Con la prima ondata di riforme per il decentramento, già nel 1981 François Mitterrand disse che se “la Francia ha avuto bisogno di un potere forte e centralizzato per costituirsi oggi ha bisogno di un potere decentrato per non disfarsi“. Nei trent’anni che sono trascorsi, quasi tutti i governi hanno messo mano a nuove riforme: con più forte decentramento, ma anche nel tentativo di contenerne i costi.
NON SOLO EFFICIENZA
Il governo di Manuel Valls deve rispondere al cattivo rapporto deficit-PIL del 3,8% con riforme strutturali, tra cui quelle del sistema pubblico. La proposta di raccomandazione della Commissione europea indica la necessità di rientrare in fretta nei ranghi, e Valls ha annunciato nel programma di stabilità un piano di riduzione a regime della spesa di 50 miliardi, di cui 11 miliardi dalle collettività locali. L’annuncio ai primi di aprile aveva scatenato un dibattito subito molto acceso, anche all’interno del Partito socialista.
VALLS CI RIPROVA
Il suo capo, il presidente François Hollande, aveva già abbandonato la riforma di Sarkozy, che pure prevedeva una riduzione del personale politico. Tentativi di semplificazione del “millefoglie territoriale” durano infatti da anni, e i più recenti lasciavano ai territori il compito di procedere. In Alsazia sembrava naturale riunire in unica struttura politica e amministrativa la Regione e i due Dipartimenti del nord e del sud, ma nella proposta finale elaborata dal ceto politico locale si salvarono non solo le vecchie assemblee dei dipartimenti ma anche nuove assemblee di “prossimità”. Al referendum del 7 aprile 2013 parve a tutti che la soluzione non era stata trovata e i cittadini votarono contro, mettendo così una pietra tombale sul metodo partecipativo. L’iniziativa di riforma passava quindi all’amministrazione centrale.

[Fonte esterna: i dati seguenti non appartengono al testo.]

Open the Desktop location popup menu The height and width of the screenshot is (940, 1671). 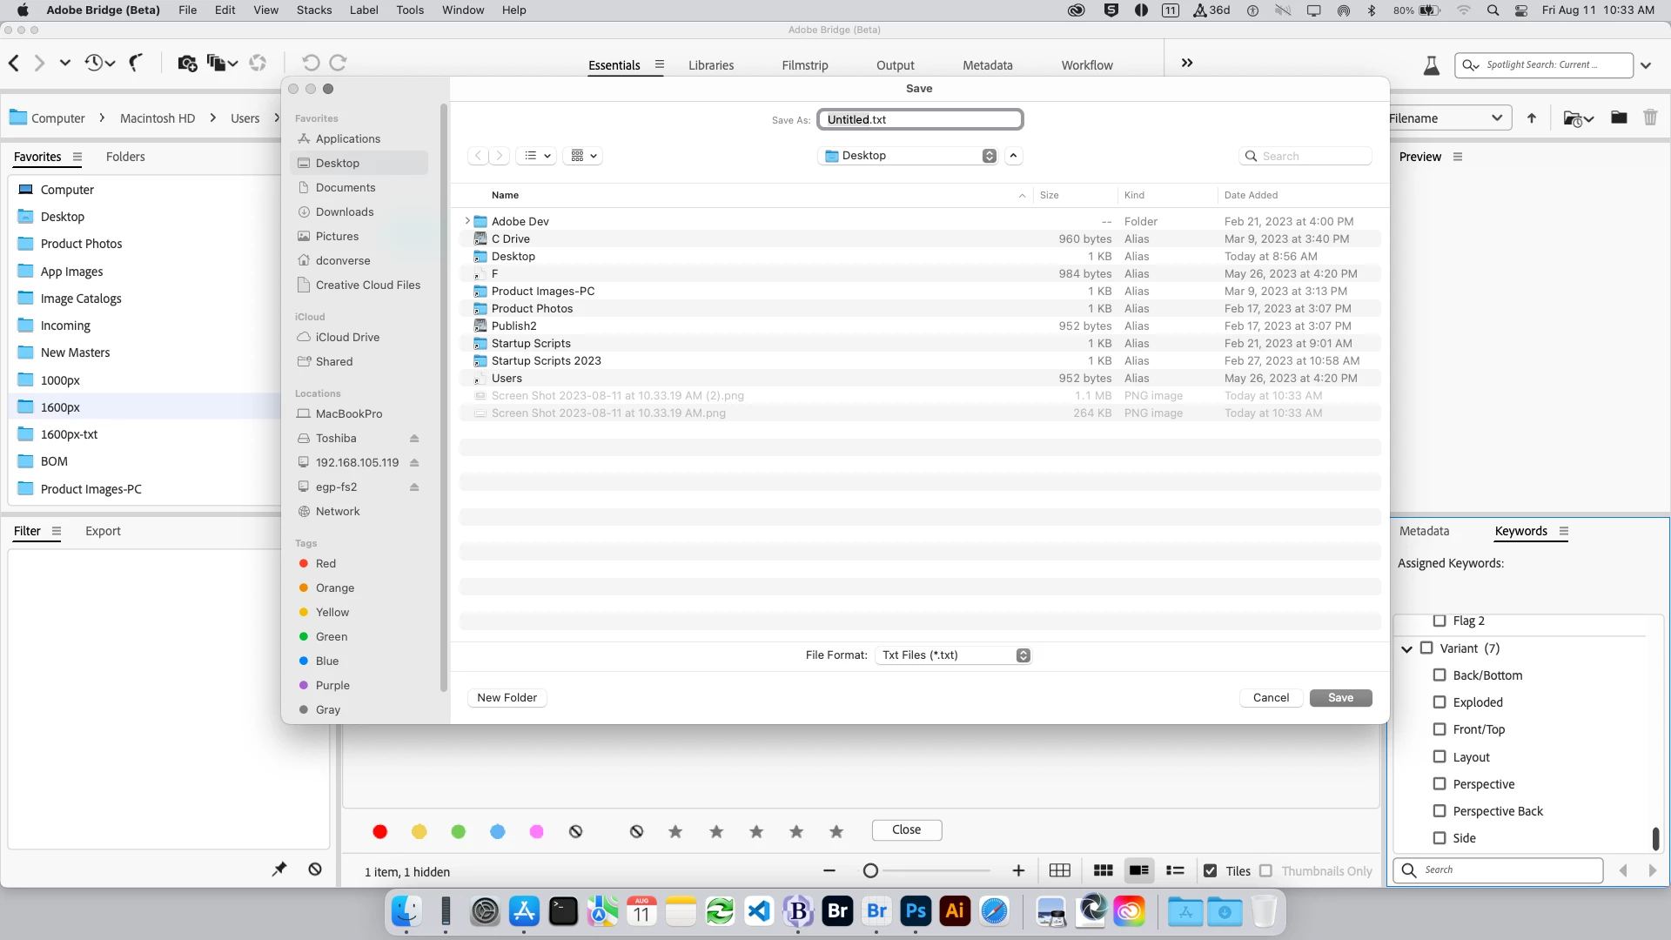tap(909, 156)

UN REGIONALISMO SEMPLIFICATO
Dopo l’annuncio al parlamento in aprile, gli incontri con le forze politiche e vari presidenti di regione, il 3 giugno, con un intervento pubblicato sui quotidiani regionali, Hollande ha reso noto il contorno dell’iniziativa che Valls presenterà con due progetti di legge il 18 giugno prossimo. Le regioni diventano più grandi, passano da 20 a 14, acquisiscono più poteri, nei trasporti, infrastrutture e scuola e per lo sviluppo economico. I 100 dipartimenti (di cui cinque d’oltremare) saranno eliminati in modo progressivo entro il 2020 e i loro poteri verranno delegati alle Regioni, e verso il basso, cioè ad un livello di gestione intercomunale, più che ai comuni stessi. Il presidente Hollande evoca una dimensione ottimale delle Regioni, e pensa alla Germania, che conta sedici Laender su una popolazione di ottanta milioni di abitanti. Come per l’Italia, punta a eliminare un livello di governo territoriale, ma il paragone tra provincia italiana e dipartimento francese – nato con Napoleone – è difficile, per il suo radicamento nel sentire dell’opinione pubblica e perché la dimensione del dipartimento rimarrà intatta per i servizi decentrati e prefettizi dello Stato. Dopo anni di tentativi falliti di fusione, il problema dei comuni rimane infine incardinato nella gestione associata dei servizi, che dal 2010 è ricondotta negli EPCI “Enti pubblici di cooperazione intercomunale”, a fiscalità propria e in molti casi con assemblea eletta direttamente dai cittadini. La riforma punta a rafforzarli con limite minimo di 20 mila abitanti rispetto a quello attuale di 5 mila: è il cosiddetto ambito di vita (bassin de vie) in cui si dispiegano le attività economiche e sociali dei singoli cittadini.
LE REAZIONI
Le reazioni sono evidentemente forti, e vanno dalle accuse del centro e di François Bayrou di sommarietà e astrattismo, a discussioni sulle identità territoriali in parte destinate a riunirsi ma anche ad affermarsi, come nel caso bretone, alla rumorosa opposizione di Marine Le Pen sulla “deriva federalista”. Dopo l’esame dei progetti di legge alla riunione dell’esecutivo del 18 giugno, il 4 luglio dovrà iniziare il dibattito in parlamento.